The grants whisperer
Subdued leadership style builds consensus
At a conference a few years ago, Rebecca Spitzgo was milling about at the de rigueur social hour. It was her first day as program manager for Grants.gov
, the e-government initiative that lets organizations apply online for more than $400 billion in federal grants.
A woman came up to Spitzgo, read her name tag and said, “Oh, you’re from Grants.gov. You don’t know how much money you’ve saved us. You’ve made our life so much easier, because we’re a small university.”
Five minutes later, another conference attendee did the same thing: read the name tag and told Spitzgo how Grants.gov had saved his organization money by bringing all the government’s grant opportunities together in a single site.
“That scene has been repeated time and time again,” Spitzgo said. “It’s been fantastic to have the privilege of working on Grants.gov.”
Spitzgo’s colleagues on Grants.gov are glad to return the compliment. They are unanimous in their praise of her leadership, management style and listening skills.No screaming
“Becky is a quiet person,” said Brett Bobley, CIO of the National Endowment for the Humanities. “She’s not someone who screams to get consensus.”

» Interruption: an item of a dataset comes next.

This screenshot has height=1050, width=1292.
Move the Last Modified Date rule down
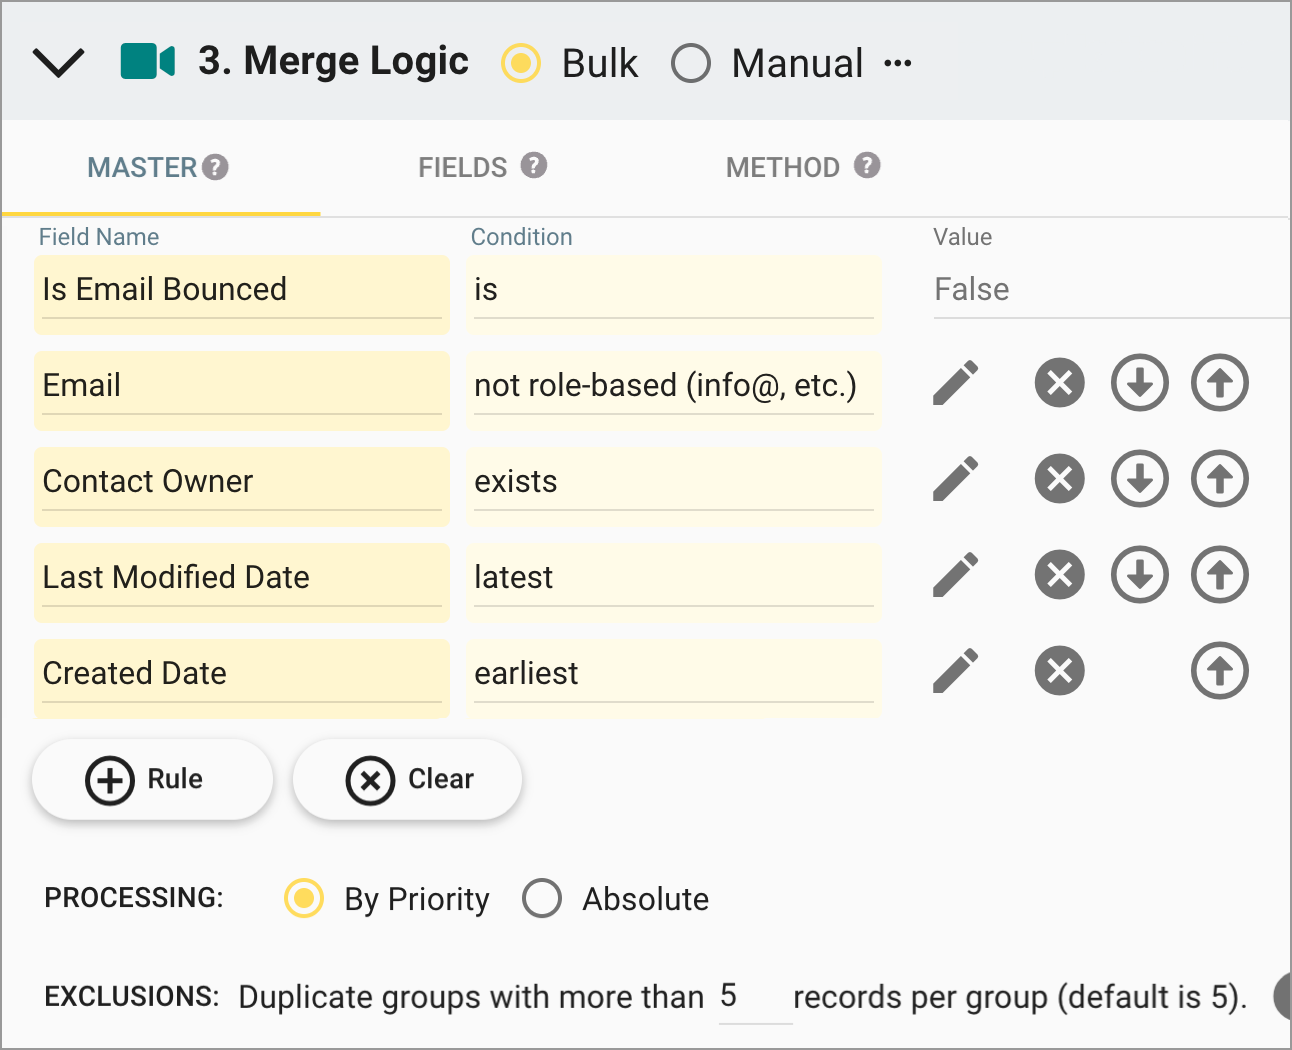click(1139, 575)
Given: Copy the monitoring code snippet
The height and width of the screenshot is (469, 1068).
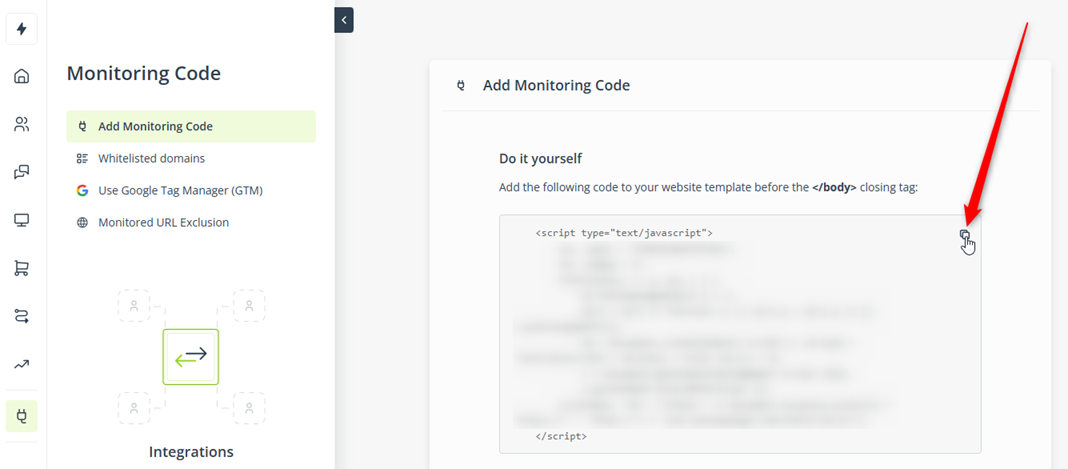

Which, by all accounts, is an important part of how she builds consensus so easily.
Bobley credits Spitzgo with nurturing Grants.gov “from its infancy.” For years before the launch of Grants.gov in 2002, the federal government had talked about developing an electronic grant system, Bobley said. Agencies had launched several pilot projects, none of which had amounted to much. “A lot of people in the grants-making world were pessimistic about Grants.gov, saying, ‘Oh, it’s just another pilot project that’s going to fail.’ ”

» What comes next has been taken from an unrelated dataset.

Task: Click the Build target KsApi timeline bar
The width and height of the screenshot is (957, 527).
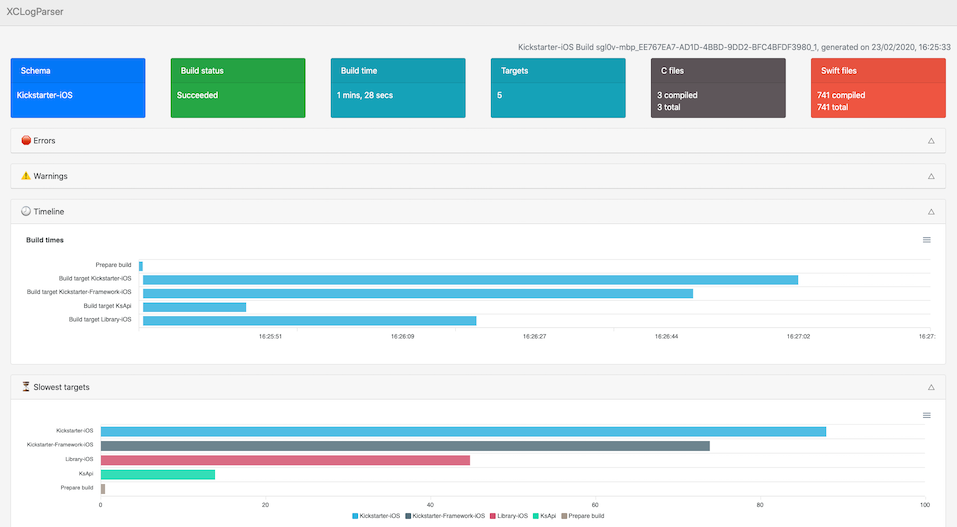Action: click(x=194, y=307)
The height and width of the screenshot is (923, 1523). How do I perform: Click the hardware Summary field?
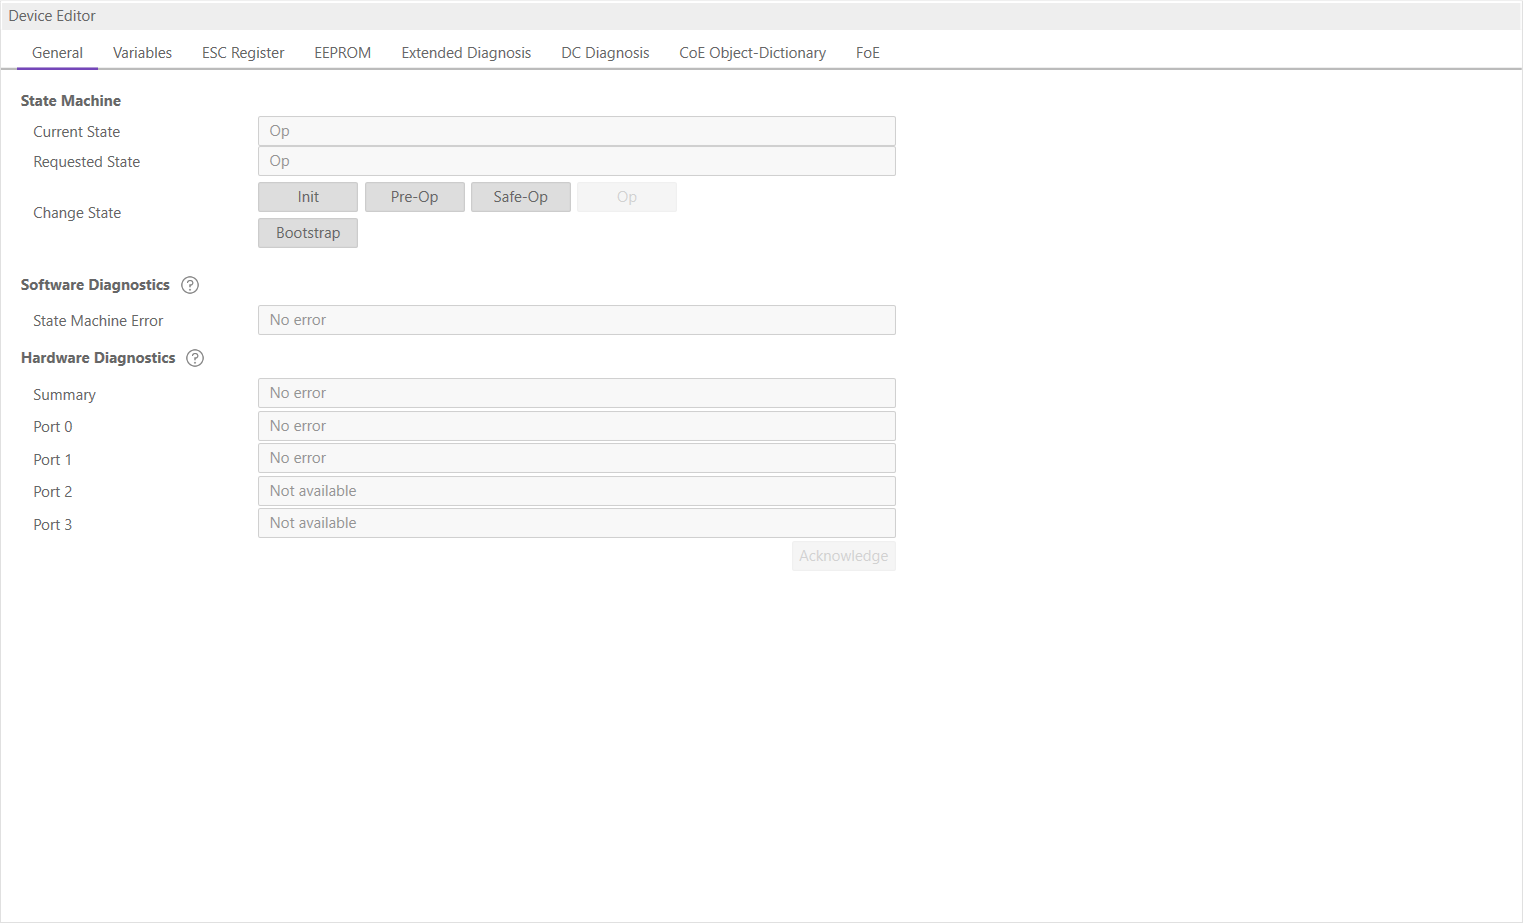576,393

But together with Charlie Havekost, CIO of the Health and Human Services Department, which is the managing partner for Grants.gov, Spitzgo took on the initiative with “evangelical fervor,” Bobley said. It reminded him of the “early days of the Internet, when the motto was ‘rough consensus, running code.’ Meaning that if you sit around and talk about a new computer project, you’ll never get it done.”

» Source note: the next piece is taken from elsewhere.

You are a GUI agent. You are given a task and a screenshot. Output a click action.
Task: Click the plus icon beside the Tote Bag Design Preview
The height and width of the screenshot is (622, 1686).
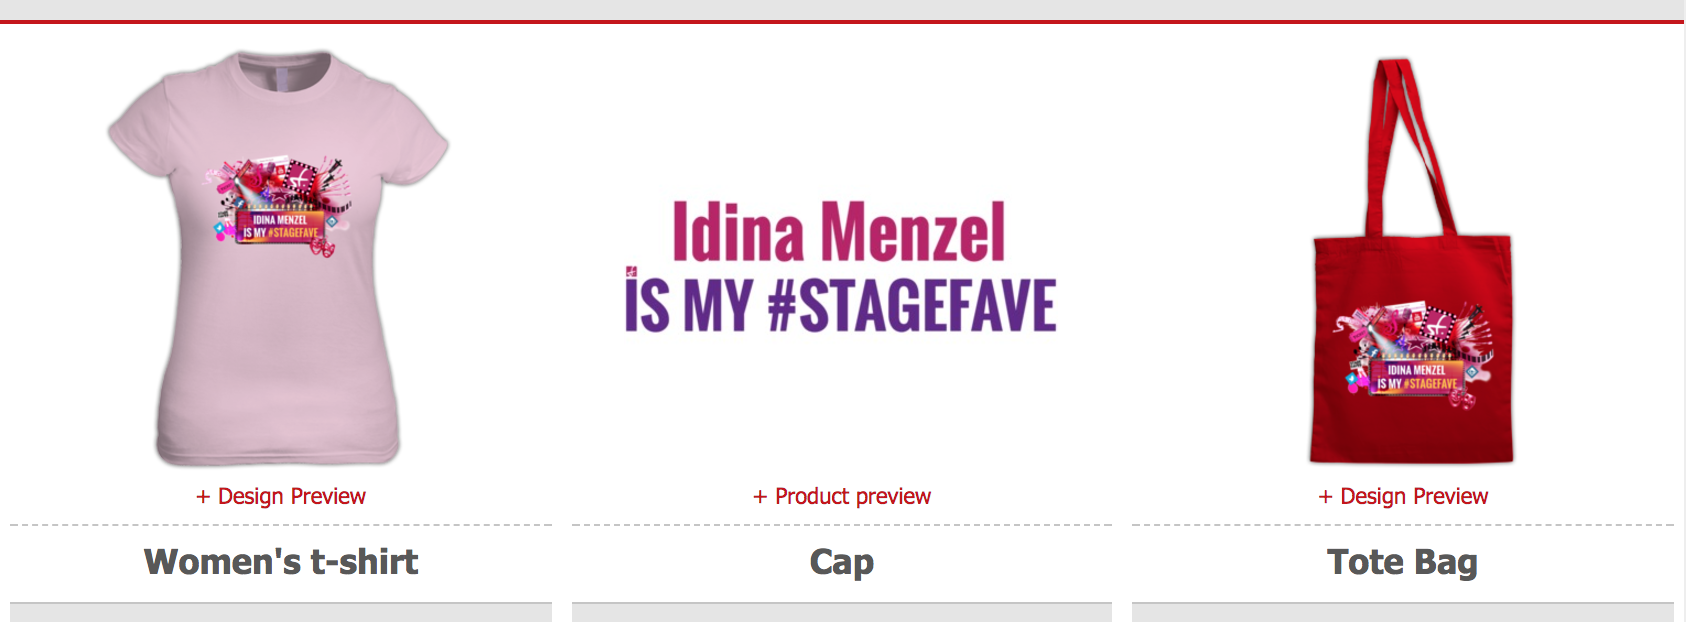1325,497
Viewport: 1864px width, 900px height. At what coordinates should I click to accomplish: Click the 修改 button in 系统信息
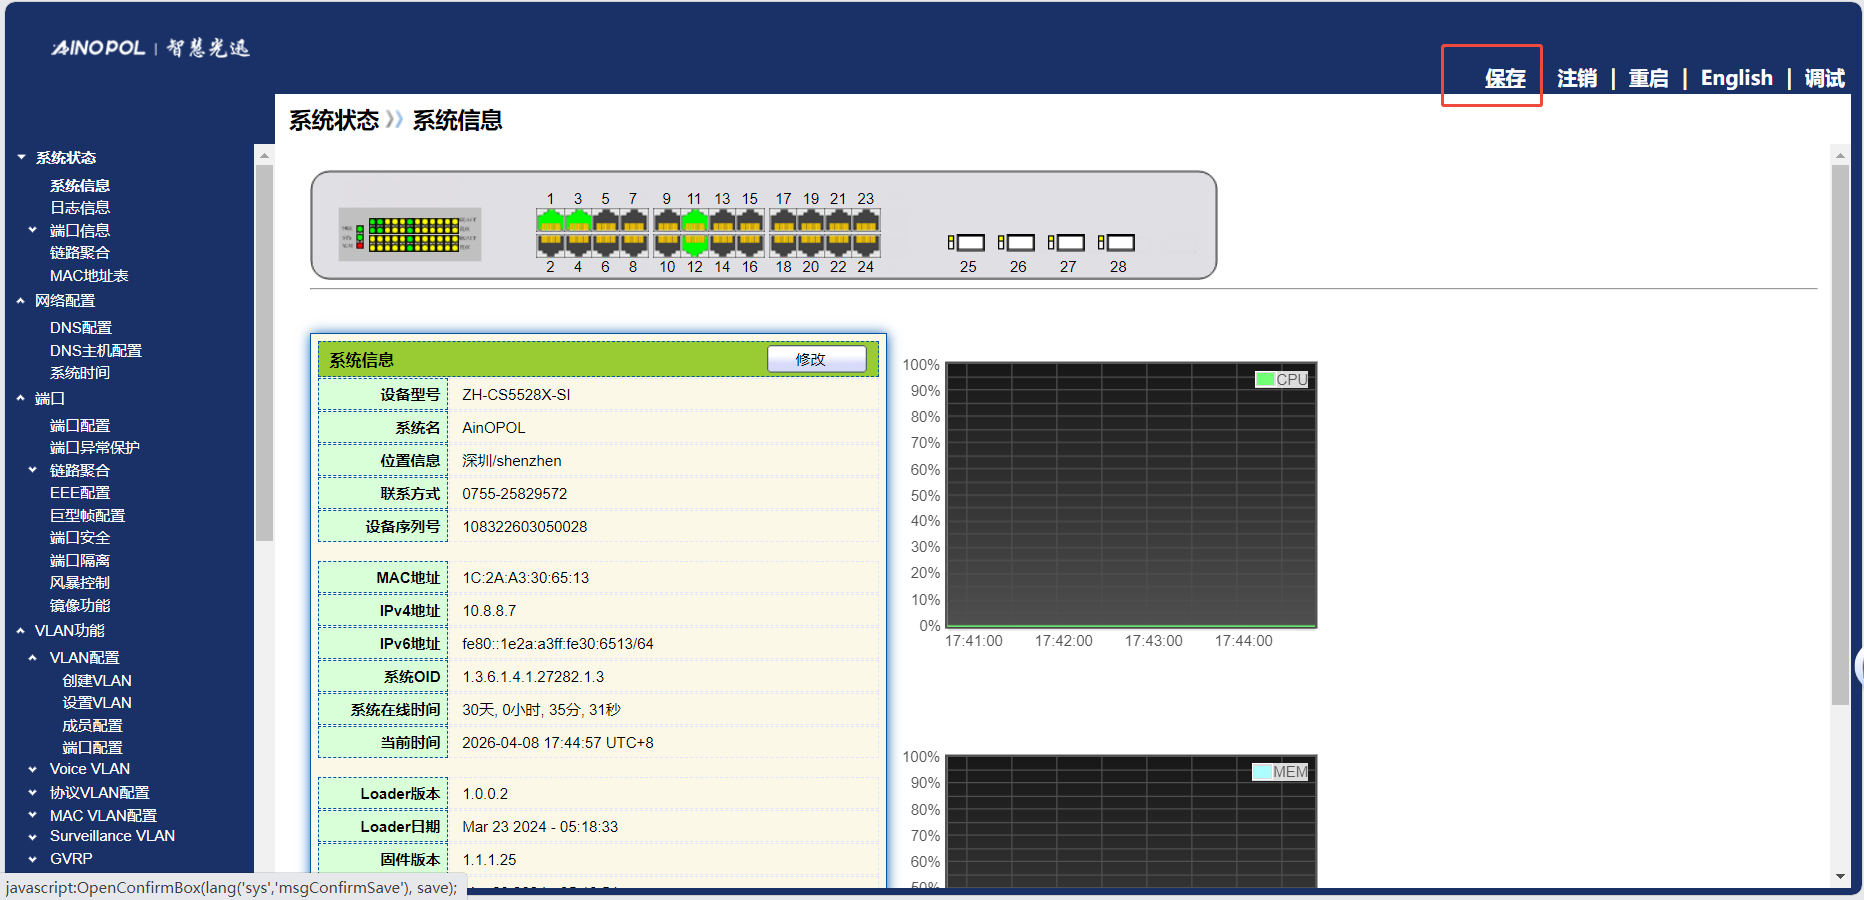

Bobley admired the way Spitzgo would do her best to accommodate everyone. For example, at a Grants.gov stakeholder meeting, Spitzgo showed an elaborate chart of the 26 largest grant-making agencies. As a representative of a smaller agency, Bobley went to her and said, “Rebecca, we really can’t forget about the smaller agencies. The idea behind Grants.gov is to have every federal grant opportunity made available.” So without a murmur, she went back and redid the chart, adding 11 of the smaller agencies.
During a radio interview a few years ago, Spitzgo’s unassuming style impressed Jerry Fralick, CIO of the Justice Department’s Office of Justice Programs. Listening to the show, Fralick realized Spitzgo barely said a word about herself. She talked exclusively about the Grants.gov community. That’s a big part of what makes her such a good leader, he said. “It’s not about her. That’s how Becky comes across.”
But don’t let Spitzgo’s reserved demeanor fool you into thinking she’s a pushover. “She’s very results-oriented,” HHS’ Havekost said. “Becky focuses on what needs to be done and finds ways to get around the hurdles, as opposed to focusing on the hurdles.”‘Aha’ moments
Spitzgo likes structure and thrives under pressure. “People need deadlines and goals,” she said. Her straightforward style lets her staff and colleagues “know what you get, once you’ve been around me for a while. I’ll put my cards on the table.”
Although she values metrics and procedures, Spitzgo has also had some more visionary, “aha!” moments with Grants.gov.
Before signing on with Grants.gov, Spitzgo had worked for the Education Department, which she described as “a very Web-based world.” But the emphasis on the Web led to what she called “horsepower” problems.
In a moment of epiphany, Spitzgo realized that for the purposes of Grants.gov, downloadable, fillable forms would be more viable than a purely Web-based, HTML environment.
Of the 25 Quicksilver initiatives, Grants.gov was one of the first two to meet all its original objectives. Spitzgo is quick to dodge credit for the initiative’s success. “Charlie [Havekost] set the pace, and then I stepped in,” she said. “We also had support from the executive leadership, then-secretary Tommy Thompson at HHS.”
Spitzgo said she doesn’t “know where the next adventure lies.” Now she is in a Senior Executive Service candidate program. “At the end of June, I’ll hit my 30-year mark” for federal service.
“I started my federal career as a child,” she said.